Theory of Data Synchronization in Computer Science timely receipt of relevant information is a prerequisite for making informed decisions. Naturally, being in the office in front of a computer screen, getting the necessary information is not a problem. But everything becomes much more complicated if you have a computer, not one, but at least two; if you went on a business trip or affairs require your intervention, even on vacation; if you regularly have to download updated versions of files from the company's server; if you are working on one project with a group of employees and are forced to regularly look at the latest versions of documents from a common folder of this project stored on a remote server, etc.

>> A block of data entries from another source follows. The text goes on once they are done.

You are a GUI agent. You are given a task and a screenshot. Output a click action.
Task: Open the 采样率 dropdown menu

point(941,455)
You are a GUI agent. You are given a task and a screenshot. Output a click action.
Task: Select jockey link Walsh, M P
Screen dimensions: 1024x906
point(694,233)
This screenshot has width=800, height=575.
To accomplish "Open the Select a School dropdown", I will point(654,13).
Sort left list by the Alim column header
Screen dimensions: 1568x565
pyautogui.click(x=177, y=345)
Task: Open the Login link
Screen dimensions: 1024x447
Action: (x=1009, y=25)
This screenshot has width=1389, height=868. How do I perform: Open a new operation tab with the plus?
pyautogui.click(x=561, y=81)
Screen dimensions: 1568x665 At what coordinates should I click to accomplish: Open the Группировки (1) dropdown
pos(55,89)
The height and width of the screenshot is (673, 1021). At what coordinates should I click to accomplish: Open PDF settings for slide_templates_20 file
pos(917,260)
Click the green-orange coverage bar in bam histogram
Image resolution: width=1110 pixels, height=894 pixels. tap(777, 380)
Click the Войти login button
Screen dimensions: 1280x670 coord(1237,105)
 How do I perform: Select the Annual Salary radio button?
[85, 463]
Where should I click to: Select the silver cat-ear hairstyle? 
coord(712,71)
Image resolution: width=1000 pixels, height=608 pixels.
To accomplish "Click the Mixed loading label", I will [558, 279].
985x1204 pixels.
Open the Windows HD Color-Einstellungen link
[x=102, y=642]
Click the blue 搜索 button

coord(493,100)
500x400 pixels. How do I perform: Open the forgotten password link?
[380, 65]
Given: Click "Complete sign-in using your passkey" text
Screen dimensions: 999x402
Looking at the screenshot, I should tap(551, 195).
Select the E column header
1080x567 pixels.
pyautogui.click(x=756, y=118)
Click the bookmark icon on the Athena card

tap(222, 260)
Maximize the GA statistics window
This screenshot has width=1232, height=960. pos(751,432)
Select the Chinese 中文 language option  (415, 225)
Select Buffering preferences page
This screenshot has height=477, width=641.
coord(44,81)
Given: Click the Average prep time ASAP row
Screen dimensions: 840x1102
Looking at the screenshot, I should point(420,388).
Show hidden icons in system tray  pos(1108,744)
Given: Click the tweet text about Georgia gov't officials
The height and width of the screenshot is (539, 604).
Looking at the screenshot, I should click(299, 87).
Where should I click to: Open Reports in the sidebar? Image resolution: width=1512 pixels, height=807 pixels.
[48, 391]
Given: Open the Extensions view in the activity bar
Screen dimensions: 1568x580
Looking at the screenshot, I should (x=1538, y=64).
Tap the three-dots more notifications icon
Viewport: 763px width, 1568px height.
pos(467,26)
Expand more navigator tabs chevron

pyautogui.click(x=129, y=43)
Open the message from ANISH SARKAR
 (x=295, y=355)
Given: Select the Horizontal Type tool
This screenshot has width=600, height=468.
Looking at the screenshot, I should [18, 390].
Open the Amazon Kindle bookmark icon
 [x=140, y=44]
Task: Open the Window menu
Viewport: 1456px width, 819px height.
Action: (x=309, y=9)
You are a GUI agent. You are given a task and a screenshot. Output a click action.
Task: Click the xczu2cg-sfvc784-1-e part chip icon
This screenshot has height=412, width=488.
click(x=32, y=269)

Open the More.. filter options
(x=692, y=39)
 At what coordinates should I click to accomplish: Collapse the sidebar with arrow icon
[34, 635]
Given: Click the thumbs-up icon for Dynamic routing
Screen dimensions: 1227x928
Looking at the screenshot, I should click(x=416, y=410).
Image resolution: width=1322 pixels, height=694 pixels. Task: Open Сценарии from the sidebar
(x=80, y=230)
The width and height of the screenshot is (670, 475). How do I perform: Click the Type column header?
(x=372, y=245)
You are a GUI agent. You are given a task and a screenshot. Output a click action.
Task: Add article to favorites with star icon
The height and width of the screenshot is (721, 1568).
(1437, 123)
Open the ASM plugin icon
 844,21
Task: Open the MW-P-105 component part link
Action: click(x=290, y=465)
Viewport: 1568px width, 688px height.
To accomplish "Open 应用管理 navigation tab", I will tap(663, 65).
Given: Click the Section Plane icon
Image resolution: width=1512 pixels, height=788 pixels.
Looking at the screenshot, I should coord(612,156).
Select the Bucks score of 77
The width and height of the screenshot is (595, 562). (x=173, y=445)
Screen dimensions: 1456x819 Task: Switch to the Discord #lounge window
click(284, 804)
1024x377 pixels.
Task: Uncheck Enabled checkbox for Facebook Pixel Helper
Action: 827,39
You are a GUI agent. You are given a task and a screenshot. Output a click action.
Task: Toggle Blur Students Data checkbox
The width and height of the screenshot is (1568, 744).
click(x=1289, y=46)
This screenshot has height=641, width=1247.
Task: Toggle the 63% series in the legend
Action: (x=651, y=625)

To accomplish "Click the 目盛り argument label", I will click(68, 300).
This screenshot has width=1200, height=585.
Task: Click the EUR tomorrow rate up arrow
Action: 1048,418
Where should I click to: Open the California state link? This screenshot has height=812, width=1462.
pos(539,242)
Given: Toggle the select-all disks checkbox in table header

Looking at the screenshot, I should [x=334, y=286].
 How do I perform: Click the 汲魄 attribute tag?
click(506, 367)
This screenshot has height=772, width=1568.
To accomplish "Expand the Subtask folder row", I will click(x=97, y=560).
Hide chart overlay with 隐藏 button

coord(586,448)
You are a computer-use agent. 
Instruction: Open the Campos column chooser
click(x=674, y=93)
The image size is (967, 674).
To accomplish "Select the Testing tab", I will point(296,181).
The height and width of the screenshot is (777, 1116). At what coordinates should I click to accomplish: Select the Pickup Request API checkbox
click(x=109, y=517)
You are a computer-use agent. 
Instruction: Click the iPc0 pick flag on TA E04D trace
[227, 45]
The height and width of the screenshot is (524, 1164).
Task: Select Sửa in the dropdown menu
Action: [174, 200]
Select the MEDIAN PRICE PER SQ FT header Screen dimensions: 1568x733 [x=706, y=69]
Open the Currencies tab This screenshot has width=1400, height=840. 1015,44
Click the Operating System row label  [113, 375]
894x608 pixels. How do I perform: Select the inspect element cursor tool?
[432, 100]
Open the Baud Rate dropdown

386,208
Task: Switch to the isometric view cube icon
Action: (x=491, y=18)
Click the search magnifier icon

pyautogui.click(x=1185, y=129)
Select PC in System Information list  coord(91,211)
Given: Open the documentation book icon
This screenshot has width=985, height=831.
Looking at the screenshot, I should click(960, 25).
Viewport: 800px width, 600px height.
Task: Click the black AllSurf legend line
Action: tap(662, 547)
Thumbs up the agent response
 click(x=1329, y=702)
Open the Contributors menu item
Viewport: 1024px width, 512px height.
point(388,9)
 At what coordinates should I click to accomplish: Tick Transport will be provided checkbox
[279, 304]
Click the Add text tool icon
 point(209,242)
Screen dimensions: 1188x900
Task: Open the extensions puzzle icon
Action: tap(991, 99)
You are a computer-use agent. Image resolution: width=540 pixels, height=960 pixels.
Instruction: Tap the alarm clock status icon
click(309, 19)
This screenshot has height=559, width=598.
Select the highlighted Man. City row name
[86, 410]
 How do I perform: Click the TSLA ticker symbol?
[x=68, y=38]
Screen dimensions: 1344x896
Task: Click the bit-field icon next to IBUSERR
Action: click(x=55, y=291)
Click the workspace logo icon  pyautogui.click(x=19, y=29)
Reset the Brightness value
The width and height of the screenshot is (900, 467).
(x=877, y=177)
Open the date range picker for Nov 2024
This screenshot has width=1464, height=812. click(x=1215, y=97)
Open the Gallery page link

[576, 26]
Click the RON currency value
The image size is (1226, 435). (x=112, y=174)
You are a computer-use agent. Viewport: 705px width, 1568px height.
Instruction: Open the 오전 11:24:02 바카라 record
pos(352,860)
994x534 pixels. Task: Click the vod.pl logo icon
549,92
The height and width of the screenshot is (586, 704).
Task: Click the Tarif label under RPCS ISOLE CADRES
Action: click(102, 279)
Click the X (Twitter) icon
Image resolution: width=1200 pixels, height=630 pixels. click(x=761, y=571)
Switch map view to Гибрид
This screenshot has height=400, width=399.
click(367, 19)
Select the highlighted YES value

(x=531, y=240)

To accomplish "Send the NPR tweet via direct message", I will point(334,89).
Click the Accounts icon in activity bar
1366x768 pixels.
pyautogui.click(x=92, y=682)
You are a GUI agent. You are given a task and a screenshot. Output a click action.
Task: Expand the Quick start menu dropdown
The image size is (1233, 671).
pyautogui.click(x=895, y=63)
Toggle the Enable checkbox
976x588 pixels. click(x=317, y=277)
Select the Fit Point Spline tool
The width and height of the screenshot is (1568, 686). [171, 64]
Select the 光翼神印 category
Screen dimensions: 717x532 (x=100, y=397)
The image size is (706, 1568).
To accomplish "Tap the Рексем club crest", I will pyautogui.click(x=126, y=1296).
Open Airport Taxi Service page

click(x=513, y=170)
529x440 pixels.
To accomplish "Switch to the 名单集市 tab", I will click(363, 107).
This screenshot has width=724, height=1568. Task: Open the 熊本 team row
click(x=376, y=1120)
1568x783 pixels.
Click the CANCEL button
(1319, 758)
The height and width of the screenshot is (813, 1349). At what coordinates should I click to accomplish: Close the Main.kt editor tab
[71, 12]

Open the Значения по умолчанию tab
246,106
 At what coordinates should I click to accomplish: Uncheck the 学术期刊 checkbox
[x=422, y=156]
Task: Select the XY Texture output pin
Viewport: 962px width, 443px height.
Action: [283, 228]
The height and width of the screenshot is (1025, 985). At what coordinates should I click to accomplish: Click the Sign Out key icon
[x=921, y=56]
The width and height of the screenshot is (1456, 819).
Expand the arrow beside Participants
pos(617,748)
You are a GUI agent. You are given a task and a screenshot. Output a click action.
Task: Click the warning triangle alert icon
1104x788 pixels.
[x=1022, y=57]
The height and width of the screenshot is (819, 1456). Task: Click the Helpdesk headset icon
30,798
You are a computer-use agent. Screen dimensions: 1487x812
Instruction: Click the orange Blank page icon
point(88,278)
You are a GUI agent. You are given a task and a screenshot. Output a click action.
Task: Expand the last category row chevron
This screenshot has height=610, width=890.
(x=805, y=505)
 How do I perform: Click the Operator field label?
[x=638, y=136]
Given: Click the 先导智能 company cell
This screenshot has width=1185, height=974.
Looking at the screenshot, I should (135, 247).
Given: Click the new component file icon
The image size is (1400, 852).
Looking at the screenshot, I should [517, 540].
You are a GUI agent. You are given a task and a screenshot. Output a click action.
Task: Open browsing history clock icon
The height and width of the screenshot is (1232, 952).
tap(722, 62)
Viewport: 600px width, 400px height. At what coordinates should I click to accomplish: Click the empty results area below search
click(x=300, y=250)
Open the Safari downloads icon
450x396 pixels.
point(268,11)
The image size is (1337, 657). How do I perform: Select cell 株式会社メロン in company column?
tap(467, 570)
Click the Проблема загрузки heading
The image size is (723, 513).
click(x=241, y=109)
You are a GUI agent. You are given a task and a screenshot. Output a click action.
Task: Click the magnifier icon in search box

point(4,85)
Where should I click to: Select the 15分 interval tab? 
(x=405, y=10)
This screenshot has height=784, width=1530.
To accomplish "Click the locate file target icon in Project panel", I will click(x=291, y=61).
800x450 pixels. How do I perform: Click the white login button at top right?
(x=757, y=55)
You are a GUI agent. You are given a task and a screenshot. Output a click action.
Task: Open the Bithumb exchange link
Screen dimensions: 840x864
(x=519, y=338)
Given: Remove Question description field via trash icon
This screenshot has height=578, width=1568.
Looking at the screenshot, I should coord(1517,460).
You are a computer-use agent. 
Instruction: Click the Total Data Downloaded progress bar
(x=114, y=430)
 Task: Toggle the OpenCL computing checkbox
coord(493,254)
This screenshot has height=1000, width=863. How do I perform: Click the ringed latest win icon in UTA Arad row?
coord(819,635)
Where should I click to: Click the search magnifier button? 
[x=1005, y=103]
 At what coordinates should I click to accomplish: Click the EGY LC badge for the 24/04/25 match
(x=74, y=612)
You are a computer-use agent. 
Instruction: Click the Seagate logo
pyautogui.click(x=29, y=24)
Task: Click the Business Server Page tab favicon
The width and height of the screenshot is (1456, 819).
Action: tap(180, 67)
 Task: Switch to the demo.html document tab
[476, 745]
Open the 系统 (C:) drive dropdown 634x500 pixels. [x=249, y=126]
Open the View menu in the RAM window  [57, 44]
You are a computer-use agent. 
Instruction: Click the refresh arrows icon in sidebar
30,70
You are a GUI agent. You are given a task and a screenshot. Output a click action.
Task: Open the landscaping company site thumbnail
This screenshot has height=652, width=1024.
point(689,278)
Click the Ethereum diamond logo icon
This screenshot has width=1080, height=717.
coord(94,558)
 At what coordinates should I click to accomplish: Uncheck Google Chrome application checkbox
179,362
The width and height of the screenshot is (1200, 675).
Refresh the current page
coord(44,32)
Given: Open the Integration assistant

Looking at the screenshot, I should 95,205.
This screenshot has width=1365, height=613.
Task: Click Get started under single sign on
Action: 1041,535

In all these cases we are talking about the same thing - data synchronization. This term refers to synchronization of related folders with files and nested subfolders located on the same or on different computers. During synchronization, specialized programs scan files with the same name in related folders and compare them on several grounds: by file date — this is usually the main criterion, as well as by size and checksum — these are additional criteria that are not supported by all synchronization programs. The latest copies of files found in this way are sent to a relative folder for updating old copies. The same thing happens with newly appeared files that were not originally in the related folder. The result of synchronization is the complete identity of the related folders - in other words, after synchronization, all files and subfolders in them will be the same.

Synchronization basics

Theory of Data Synchronization in Computer Science it is usually synchronized between related folders located on different computers. Computers can be connected to each other directly via a local area network, infrared port or the Internet. This is the fastest and most convenient option, since the data is synchronized in one step - as a rule, it’s enough to press a single button in the program window.

If there is no direct connection, the data can be synchronized using an intermediate device (ISD), which is used to transfer information between two computers during the synchronization procedure. Such a device can be a floppy disk, a removable hard disk, a folder on an FTP server, a USB flash drive, etc. In this case, the data is synchronized in several stages: first, files are packed from one computer and sent to an intermediary device, and then on another computer they accepted, due to which synchronization is carried out. This is what unidirectional synchronization looks like. If it is necessary to perform bidirectional synchronization, then the operations mentioned above are repeated, but in a reverse order.

If necessary, for example, synchronization of large amounts of data, part of the files can be ignored - in this case, for each local folder, the file filtering condition is specified, which is specified as a file mask in general. When synchronizing, you can ignore not only files, but also subfolders — all as well as some selected ones.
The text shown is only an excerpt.